CMS should review the FDA’s Alzheimer drug decision

The Medicare Evidence Development & Coverage Advisory Committee should collect and analyze patient results

My grandfather died senile (that’s what they called it in 1959) at age 69. My father died at 76 in 1995 after a ten-year decline from Alzheimer’s disease. I turn 71 this month, so I have a stake in knowing if Biogen’s Aduhelm (generic name aducanumab) slows cognitive decline from AD.

I won’t review all the details about how the Food and Drug Administration’s scientific advisory committee rejected approving the drug after two inconclusive clinical trials; how the Alzheimer’s Association, which gets $24 million a year from drug firms including a quarter-to-half million dollars from Biogen, lobbied the FDA for its approval; or how the FDA at the last minute used the accelerated approval process to justify approving the drug. Under accelerated approval, the FDA relies on data showing an improvement in a surrogate marker – in this case, clearing plaque from the brain – and not clear-cut evidence of clinical improvement. The news and Twitter feeds are filled with that information today.

Rather, let me focus on where the government should go from here. Under accelerated approval, the FDA required Biogen to conduct another clinical trial to confirm that aducanumab actually slows cognitive decline. Many companies never complete these so-called Phase IV clinical trials, and when they do, they take years to complete.

But the FDA doesn’t have the final say on generating evidence of efficacy. The vast majority of patients who will be taking aducanumab will be on Medicare. Since it is an infusion drug (patients will visit their physicians’ offices once-a-month where they will be hooked up to an intravenous feed for their injections), it will be covered by Medicare Part B, which pays those clinics the average sales price of the drug plus 6% to cover the cost of infusion.

The Centers for Medicare and Medicaid Services (CMS) routinely pays for any FDA-approved drug. But it does have the option of referring payment approval to its Medicare Evidence Development & Coverage Advisory Committee (MEDCAC), which can recommend an independent review of existing evidence and seek additional data from companies and prescribing physicians as a condition of reimbursement.

“CMS is reviewing the FDA’s decision regarding aducanumab and will have more information soon,” an agency spokesperson said in response to my query.
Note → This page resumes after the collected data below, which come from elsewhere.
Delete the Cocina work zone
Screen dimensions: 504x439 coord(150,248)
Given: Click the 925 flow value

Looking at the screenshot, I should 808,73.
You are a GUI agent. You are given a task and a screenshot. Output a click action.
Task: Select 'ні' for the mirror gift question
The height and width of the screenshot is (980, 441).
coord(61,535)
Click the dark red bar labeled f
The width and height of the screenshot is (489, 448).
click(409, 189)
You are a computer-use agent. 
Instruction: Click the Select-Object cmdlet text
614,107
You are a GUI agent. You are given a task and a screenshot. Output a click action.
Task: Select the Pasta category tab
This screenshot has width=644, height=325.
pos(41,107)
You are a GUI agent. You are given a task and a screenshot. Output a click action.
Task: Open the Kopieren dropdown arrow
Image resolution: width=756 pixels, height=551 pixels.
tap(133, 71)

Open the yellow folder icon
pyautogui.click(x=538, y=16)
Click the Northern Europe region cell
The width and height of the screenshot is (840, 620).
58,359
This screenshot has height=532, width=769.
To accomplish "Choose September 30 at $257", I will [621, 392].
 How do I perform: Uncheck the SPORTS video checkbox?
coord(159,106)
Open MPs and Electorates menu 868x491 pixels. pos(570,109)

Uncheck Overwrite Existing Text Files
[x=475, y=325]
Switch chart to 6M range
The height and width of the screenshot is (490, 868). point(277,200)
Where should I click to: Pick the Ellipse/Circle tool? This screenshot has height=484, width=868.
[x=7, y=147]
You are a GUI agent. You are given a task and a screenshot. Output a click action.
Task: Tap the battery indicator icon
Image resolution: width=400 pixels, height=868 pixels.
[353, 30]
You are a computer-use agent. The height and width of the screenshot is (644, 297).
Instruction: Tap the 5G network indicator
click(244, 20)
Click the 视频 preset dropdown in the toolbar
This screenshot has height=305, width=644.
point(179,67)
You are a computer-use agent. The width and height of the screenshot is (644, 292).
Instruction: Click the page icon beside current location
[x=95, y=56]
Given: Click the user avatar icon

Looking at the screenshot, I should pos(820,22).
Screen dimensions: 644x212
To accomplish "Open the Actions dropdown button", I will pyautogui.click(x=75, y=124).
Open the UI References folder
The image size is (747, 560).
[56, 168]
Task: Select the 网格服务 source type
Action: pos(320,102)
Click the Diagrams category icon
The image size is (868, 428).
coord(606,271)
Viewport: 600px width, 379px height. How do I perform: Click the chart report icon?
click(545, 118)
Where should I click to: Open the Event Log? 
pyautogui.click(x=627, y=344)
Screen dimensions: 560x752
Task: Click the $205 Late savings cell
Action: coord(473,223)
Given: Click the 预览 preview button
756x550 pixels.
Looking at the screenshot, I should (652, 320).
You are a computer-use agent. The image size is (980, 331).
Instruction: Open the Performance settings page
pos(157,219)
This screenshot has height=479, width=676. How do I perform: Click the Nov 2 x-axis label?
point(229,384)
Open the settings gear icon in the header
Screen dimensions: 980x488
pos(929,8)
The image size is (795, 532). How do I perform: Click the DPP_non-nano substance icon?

The statement also suggested the agency is leaning toward quick payment approval. “Today’s milestone provides hope to families, caregivers and the older Americans living with Alzheimer’s who rely on Medicare for health coverage.”

Register patients, collect data

Assuming CMS decides to pay for the drug, it can still use its authority to generate additional evidence ahead of the FDA-required clinical trial, whose results are at least a half decade away. The agency has the option of requiring every patient receiving the drug have their de-identified data entered into a registry.

Physicians will be seeing these patients every month. They can collect baseline data on their condition and closely track their outcomes over time. Researchers can then use this database to compare these patients to a comparable sample drawn from Medicare beneficiaries diagnosed as having early symptoms of AD who choose not to get the drug. Many won’t because of the side effects, which include brain bleeding and swelling in about 30% of patients.

These are called matched cohort studies. Regulators consider matched cohort studies inferior to randomized clinical trials (RCTs) for assessing the benefits and risks of drugs and other medical interventions. But they can generate valuable evidence from their use in real world settings, which in some ways is an improvement over RCTs, whose company sponsors often exclude complex patients, use endpoints like plaque-clearing that do not provide clear cut evidence of clinical benefit, and rarely follow patients after the end of the trial.

The registry will also be an valuable asset for evaluating the results of future studies of follow-on drugs in this new class of monoclonal antibodies. It will add significant new information for scientists seeking to further their understanding of the disease’s progression or identify other factors that might affect onset or progression.

The biggest complaint about using registries is that it imposes burdensome data collection requirements on the physicians and clinics administering the drugs. But we’re talking about a drug whose projected cost is minimally $10,000 a year, according to media reports. If only half of the two million people with early symptoms of AD take the drug, the potential revenue stream for Biogen will be $10 billion a year – or about $600 million a year to the prescribing clinicians.

Surely there’s adequate funding in that revenue stream to support a registry, especially given that data collection can be automated through the electronic health records that already exist thanks to generous federal financing over the past decade.